> **EXERCISE AIM**
Find the lines below in which the string "item" occurs. Copy each one.

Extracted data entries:
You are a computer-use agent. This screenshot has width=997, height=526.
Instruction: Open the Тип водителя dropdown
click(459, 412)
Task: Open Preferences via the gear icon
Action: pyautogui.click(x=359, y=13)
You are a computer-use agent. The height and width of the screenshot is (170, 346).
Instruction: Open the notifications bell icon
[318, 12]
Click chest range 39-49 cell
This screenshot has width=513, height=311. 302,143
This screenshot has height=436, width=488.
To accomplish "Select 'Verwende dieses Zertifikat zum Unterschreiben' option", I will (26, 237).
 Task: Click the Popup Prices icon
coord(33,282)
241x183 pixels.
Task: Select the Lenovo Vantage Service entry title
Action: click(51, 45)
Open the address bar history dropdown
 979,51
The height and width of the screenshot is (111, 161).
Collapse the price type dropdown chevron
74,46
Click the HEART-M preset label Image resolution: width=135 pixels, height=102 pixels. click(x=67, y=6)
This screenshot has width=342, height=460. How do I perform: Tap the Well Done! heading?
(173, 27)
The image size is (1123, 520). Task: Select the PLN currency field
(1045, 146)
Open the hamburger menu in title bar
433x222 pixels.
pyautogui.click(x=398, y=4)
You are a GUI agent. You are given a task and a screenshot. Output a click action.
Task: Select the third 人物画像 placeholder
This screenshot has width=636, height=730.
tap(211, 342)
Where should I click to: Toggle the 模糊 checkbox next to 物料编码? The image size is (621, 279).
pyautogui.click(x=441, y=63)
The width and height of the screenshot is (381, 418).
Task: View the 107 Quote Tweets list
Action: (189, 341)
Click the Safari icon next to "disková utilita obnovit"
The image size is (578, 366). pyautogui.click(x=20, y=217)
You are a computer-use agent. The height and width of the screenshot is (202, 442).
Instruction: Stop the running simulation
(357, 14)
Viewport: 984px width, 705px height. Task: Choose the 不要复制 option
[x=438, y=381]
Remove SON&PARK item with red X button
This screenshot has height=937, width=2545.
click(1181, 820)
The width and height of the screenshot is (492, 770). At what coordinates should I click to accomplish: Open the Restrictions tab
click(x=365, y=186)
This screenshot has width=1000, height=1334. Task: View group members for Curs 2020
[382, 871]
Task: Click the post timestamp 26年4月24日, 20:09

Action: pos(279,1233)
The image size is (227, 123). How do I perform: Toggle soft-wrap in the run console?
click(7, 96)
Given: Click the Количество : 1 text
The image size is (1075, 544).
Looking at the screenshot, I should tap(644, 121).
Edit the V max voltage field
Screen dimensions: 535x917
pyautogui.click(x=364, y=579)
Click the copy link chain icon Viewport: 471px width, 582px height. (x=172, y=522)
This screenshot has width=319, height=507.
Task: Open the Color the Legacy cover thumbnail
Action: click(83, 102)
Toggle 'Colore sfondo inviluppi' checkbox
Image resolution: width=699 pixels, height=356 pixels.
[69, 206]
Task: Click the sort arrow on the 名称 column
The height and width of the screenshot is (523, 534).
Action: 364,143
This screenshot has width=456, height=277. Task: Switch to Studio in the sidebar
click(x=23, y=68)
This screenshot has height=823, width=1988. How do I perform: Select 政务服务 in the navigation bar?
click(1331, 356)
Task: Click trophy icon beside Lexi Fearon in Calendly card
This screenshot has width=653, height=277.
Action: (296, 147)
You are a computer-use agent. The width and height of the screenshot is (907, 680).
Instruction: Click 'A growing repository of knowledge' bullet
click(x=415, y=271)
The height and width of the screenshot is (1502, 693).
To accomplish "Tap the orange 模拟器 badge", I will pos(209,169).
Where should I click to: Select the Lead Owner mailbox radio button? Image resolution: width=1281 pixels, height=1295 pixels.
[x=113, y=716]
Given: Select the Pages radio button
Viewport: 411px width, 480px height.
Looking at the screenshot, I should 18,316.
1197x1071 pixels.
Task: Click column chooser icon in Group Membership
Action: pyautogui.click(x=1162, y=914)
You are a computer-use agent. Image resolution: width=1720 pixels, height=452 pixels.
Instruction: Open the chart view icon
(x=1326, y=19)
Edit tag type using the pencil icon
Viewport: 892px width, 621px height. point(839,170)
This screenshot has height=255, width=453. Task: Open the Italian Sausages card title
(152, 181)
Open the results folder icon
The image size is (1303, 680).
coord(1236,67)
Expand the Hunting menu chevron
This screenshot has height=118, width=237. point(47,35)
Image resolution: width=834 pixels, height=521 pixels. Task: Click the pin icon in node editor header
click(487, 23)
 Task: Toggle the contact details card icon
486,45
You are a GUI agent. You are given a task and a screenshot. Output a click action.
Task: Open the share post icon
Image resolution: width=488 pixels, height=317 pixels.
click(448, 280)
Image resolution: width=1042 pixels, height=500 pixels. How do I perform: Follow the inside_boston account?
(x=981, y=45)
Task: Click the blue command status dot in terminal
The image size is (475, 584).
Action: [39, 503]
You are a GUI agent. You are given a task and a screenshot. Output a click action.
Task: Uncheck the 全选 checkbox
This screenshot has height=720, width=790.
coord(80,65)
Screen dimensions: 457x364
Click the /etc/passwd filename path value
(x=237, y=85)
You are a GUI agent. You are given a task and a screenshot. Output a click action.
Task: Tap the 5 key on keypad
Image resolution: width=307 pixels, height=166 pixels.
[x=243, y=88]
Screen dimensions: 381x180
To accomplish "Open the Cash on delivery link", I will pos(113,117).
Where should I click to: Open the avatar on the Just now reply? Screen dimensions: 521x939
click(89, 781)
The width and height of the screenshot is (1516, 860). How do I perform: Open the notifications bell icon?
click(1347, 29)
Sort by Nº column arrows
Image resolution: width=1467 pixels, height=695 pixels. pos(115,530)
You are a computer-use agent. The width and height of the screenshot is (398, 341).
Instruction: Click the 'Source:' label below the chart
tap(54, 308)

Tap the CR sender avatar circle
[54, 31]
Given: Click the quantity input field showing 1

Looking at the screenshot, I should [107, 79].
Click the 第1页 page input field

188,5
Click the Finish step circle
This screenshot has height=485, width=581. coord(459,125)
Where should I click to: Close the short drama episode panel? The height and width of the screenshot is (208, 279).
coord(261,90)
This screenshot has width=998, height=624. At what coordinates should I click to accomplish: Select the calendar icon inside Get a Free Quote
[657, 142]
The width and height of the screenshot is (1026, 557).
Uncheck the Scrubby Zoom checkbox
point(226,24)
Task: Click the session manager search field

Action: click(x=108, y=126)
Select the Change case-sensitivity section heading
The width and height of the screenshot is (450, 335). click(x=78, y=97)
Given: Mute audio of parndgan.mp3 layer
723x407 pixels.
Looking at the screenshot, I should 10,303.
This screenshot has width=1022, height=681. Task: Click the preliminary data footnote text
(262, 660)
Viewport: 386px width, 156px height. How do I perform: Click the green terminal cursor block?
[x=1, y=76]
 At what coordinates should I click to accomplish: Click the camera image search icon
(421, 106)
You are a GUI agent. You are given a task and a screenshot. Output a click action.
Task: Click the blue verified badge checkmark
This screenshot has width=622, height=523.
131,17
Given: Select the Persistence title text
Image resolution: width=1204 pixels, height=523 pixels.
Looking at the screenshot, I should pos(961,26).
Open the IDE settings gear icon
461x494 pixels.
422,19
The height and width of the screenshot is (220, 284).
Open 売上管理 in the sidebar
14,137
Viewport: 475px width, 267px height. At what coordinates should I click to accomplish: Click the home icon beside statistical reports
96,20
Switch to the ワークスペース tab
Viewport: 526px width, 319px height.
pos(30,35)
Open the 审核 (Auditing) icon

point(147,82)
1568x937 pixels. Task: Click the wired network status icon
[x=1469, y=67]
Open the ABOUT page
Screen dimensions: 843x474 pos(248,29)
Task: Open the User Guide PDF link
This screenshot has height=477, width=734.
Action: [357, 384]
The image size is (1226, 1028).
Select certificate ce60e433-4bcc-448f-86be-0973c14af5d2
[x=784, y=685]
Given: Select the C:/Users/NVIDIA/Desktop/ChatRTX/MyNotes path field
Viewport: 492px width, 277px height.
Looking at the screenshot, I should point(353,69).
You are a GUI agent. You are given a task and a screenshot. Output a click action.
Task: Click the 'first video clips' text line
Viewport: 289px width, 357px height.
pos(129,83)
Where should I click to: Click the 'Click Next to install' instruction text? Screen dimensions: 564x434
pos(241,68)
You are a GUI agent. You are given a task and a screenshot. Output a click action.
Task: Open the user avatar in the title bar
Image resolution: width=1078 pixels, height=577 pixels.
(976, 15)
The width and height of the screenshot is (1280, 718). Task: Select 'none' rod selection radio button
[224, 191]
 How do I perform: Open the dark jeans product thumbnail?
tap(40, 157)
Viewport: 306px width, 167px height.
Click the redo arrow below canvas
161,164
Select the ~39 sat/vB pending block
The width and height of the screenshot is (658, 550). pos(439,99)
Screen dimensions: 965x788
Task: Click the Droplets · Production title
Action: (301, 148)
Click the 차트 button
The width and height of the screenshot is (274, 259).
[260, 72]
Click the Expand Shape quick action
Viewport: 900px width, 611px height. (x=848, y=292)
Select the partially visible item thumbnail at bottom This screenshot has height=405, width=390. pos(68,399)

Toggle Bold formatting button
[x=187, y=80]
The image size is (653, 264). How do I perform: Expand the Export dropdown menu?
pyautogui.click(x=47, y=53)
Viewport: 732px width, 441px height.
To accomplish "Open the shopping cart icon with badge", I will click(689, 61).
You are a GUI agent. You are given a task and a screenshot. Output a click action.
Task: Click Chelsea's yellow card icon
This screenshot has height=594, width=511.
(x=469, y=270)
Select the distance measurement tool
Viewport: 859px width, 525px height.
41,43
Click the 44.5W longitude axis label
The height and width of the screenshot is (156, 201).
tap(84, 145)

> **ANSWER AREA**
Remove SON&PARK item with red X button
Select the partially visible item thumbnail at bottom This screenshot has height=405, width=390. pos(68,399)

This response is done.